フロイン堂は、この岡本界隈に長く住んでる人間なら、知らない人は居ないと言っても過言ではないくらい、地元で有名なパン屋さんだ。雑誌やテレビでも、よく取り上げられている。たしか、となりの人間国宝さんで紹介されていたはずだ。
店の前に派手な看板はなく、知らなければウッカリ通り過ぎてしまいそうな控えめな外観なのだが、そこが老舗ならではの奥ゆかしさを感じさせるポイントになっていると、私は思う。

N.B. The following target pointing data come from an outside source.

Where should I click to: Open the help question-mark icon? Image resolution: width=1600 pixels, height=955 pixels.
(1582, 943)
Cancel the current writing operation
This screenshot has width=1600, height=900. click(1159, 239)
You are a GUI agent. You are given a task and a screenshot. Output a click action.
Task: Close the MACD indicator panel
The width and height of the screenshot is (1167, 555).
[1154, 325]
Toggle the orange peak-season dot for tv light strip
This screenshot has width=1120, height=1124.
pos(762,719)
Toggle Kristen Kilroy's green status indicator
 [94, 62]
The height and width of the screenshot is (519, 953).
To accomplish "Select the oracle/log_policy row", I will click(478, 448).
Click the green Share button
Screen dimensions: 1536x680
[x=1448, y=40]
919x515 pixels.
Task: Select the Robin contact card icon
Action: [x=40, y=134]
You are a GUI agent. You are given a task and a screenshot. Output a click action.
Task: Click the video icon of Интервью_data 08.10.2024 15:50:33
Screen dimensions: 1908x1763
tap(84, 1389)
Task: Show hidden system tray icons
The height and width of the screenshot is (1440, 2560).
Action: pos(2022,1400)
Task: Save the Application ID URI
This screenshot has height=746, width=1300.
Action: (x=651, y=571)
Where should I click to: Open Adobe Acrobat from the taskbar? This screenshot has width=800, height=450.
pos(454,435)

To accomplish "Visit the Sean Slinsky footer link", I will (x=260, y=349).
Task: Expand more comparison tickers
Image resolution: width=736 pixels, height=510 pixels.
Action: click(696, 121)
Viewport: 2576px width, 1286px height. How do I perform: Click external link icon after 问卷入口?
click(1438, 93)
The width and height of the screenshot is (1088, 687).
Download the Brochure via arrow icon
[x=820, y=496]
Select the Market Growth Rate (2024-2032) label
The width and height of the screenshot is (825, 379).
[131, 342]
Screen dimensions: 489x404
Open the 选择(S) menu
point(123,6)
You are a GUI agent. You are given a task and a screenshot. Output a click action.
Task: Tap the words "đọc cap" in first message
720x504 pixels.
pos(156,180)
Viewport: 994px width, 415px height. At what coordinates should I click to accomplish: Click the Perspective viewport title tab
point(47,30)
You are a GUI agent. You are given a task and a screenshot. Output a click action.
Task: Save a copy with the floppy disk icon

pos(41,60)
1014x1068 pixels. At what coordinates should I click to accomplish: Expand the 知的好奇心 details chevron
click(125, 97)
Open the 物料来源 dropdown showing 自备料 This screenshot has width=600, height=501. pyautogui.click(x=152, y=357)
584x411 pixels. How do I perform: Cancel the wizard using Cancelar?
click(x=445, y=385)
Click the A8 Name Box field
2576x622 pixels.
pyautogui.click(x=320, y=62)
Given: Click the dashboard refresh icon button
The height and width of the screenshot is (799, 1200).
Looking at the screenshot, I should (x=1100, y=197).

このお店は、パンの他にもドーナツやビスケットも販売しており、店先の黒板には、商品それぞれの焼き上がり時間が貼り出されえているので、焼きたてを食べたい時には参考にしてはいかがだろうか。
ガラスの嵌った木製の引き戸の内側へ一歩足を踏み入れると、小麦とバターのいい香りがしてくる。
店の奥には、童話でグレーテルが使ってそうな大きな煉瓦窯があり、毎日、そこで手捏ねした生地がじっくり焼き上げられているのだ。
今日は平日ということもあり、店内の柱には、まだ「食パンあります」の札が掛かってる。週末になると、予約分だけで売り切れてしまうので、確実に手に入れたい場合は、取りに行く日の朝に電話で予約しておくことをオススメする。
「ごめんください。予約していた梅野ですけど」
小さい時から母に連れられて何度も来ているので、わざわざ名乗らなくても分かりそうなものなのだが、久々なので念のため。
白い紙に包まれた三斤棒サイズの食パンを受け取ると、私は雲のように柔らかな食感と、バターの濃厚な味を想像しつつ、自然と軽やかになる足取りで家路を急いだ。